Liver enzymes are responsible for the normal function of hepatocytes, and the increase in ALT and AST might be associated with liver injury [50]. In the current study, rats fed a HFD displayed increased ALT and AST levels, indicating liver injury. This research indicates that feeding the rats a high-fat diet (HFD) during the experiment period led to possible damage or inflammation in the liver cells, which caused the aminotransferase enzymes (ALT, AST) to rise above the standard levels, which was evident in the results of the groups (ABM 30 and 40%).

A mixture of AD and GB at a ratio of 20, 30, and 40% restored the ALT enzyme to a level near that of the NC group. Unexpectedly, there was an increase in AST values recorded in ABM at a ratio of 20, 30, and 40%. This elevation of the AST enzyme may be due to the low beta-glucan content recorded in GB, since beta-glucan supplementation reduced liver damage and oxidative stress, which is represented by the significant lowering of AST [51]. This later study supposed that the increasing of AST might be related to the liver damages in rats. Thus, further research would be conducted to illustrate this topic and support the increasing levels of AST. The authors did not examine any histological features for a more in-depth discovering of the hepatocytes status.

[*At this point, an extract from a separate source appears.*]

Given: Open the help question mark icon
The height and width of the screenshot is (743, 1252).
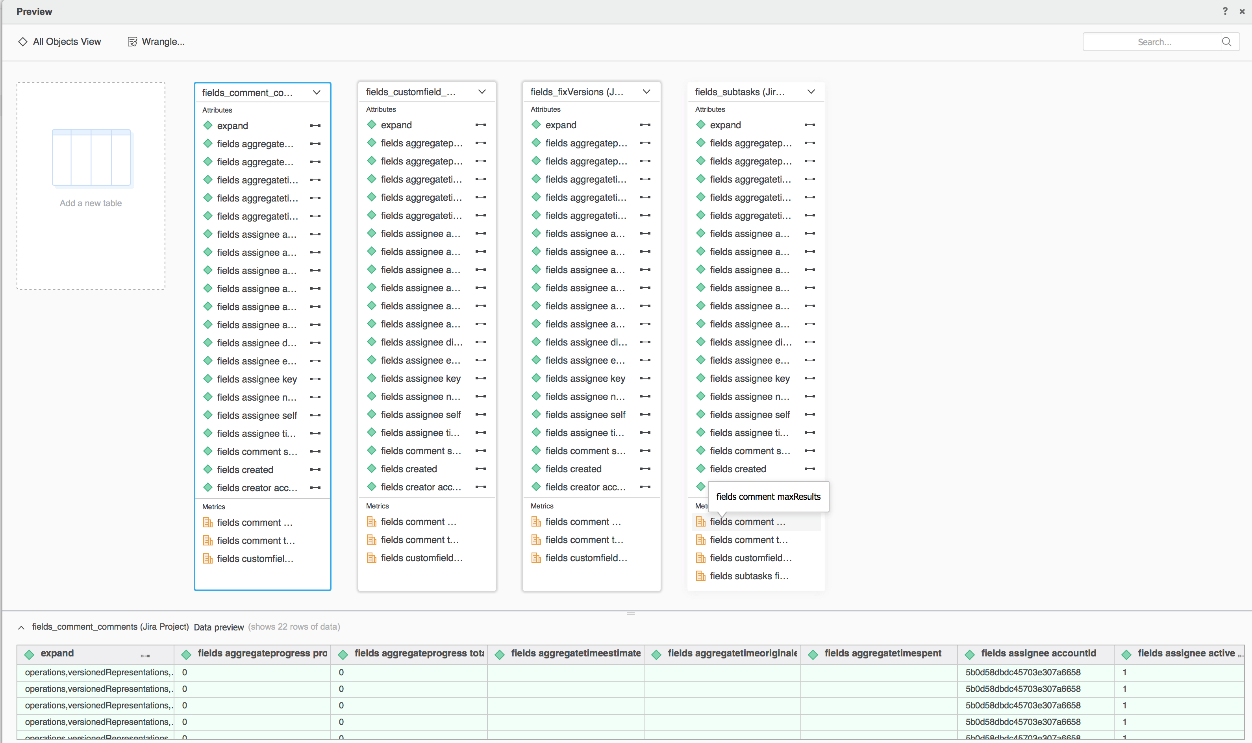Looking at the screenshot, I should [1225, 11].
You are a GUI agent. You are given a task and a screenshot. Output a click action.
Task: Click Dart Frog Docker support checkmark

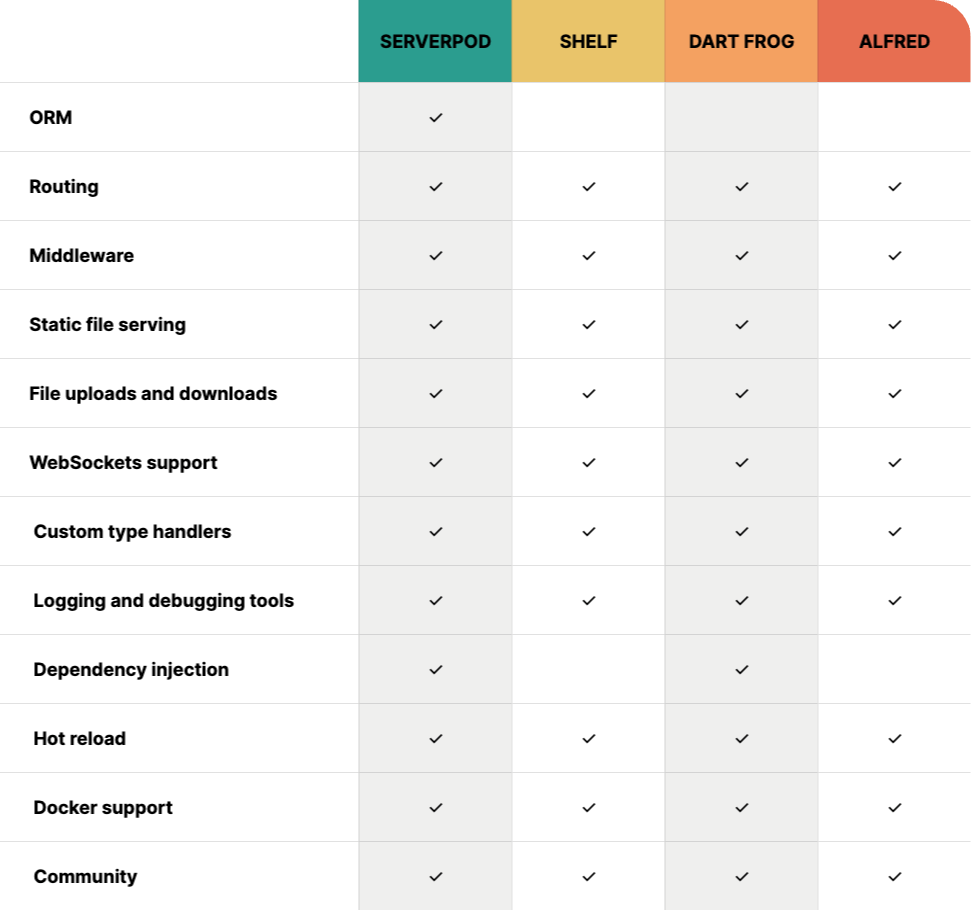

Nevertheless, ALT is a more specific indicator of liver inflammation than AST [52], as AST may also be elevated in diseases affecting other organs, such as the heart or muscles [53].

Treating rats induced with hepatic steatosis with GB prevented the weakening of hepatocyte function and diminished inflammation [11]. β-glucans are recognized for their glucoregulatory actions, promoting hepatic health from the damages caused by HFD [54]. Moreover, [55] reported that GB has a hepatoprotective agent against heavy metals in rats. Epidemiological studies have shown that the consumption of foods high in phenols is associated with reduced cardiovascular disease, inflammation, and cancer-related mortality [12,42]. The TG was lower in all rats co-treated with AD and GB. Similar to our results, AD significantly reduced TC and glucose, indicating a protective agent against obesity in animal studies [56,57]. The dietary fiber of β-glucans can increase the abundance of probiotics, which can accelerate the secretion of unconjugated bile acids and thus help to regulate the level of TC in the blood short-chain fatty acids (SCFAs) resulting from the fermentation of food fibers inhibiting the activity of enzymes that synthesize TC within the body, thus reducing blood TC levels [24].

The synergistic effects of AD and GB in reducing the lipid profile and exhibiting anti-hyperlipidemic effects may be due to their effect on TC and TG, involving avoiding their absorption by blocking the intestinal barriers related to enzymes that are responsible for the transportation of both molecules through the intestinal cavity [25,27]. Moreover, many phenolic compounds have different pharmacological properties on dyslipidemia or oxidative and inflammatory stress, as well as on risk factors for cardiovascular diseases. Based on the presented data, we suggested that the mixture of AD and GB may produce a higher effective strategy in promoting lipolysis and inhibiting lipogenesis.

5. Conclusions

The present results confirmed that a mixture of AD and GB (especially ABM 30 or ABM 40% mixed with Ajwa date and germinated barley) has an anti-hyperlipidemic ability, which was evidenced by the reduced level of TG, TC, LDL, and VLDL in rat models. Moreover, a mixture of AD and GB can effectively reduce the liver index and body weight of rats fed a HFD. AD and GB are potentially therapeutically beneficial for tackling hyperlipidemia due to their phytochemical constituents and vitamin C content. This strategy may produce a more effective method for promoting lipolysis and inhibiting lipogenesis. Furthermore, clinical research is needed in this context to recommend AD and GB mixtures for hyperlipidemic patients.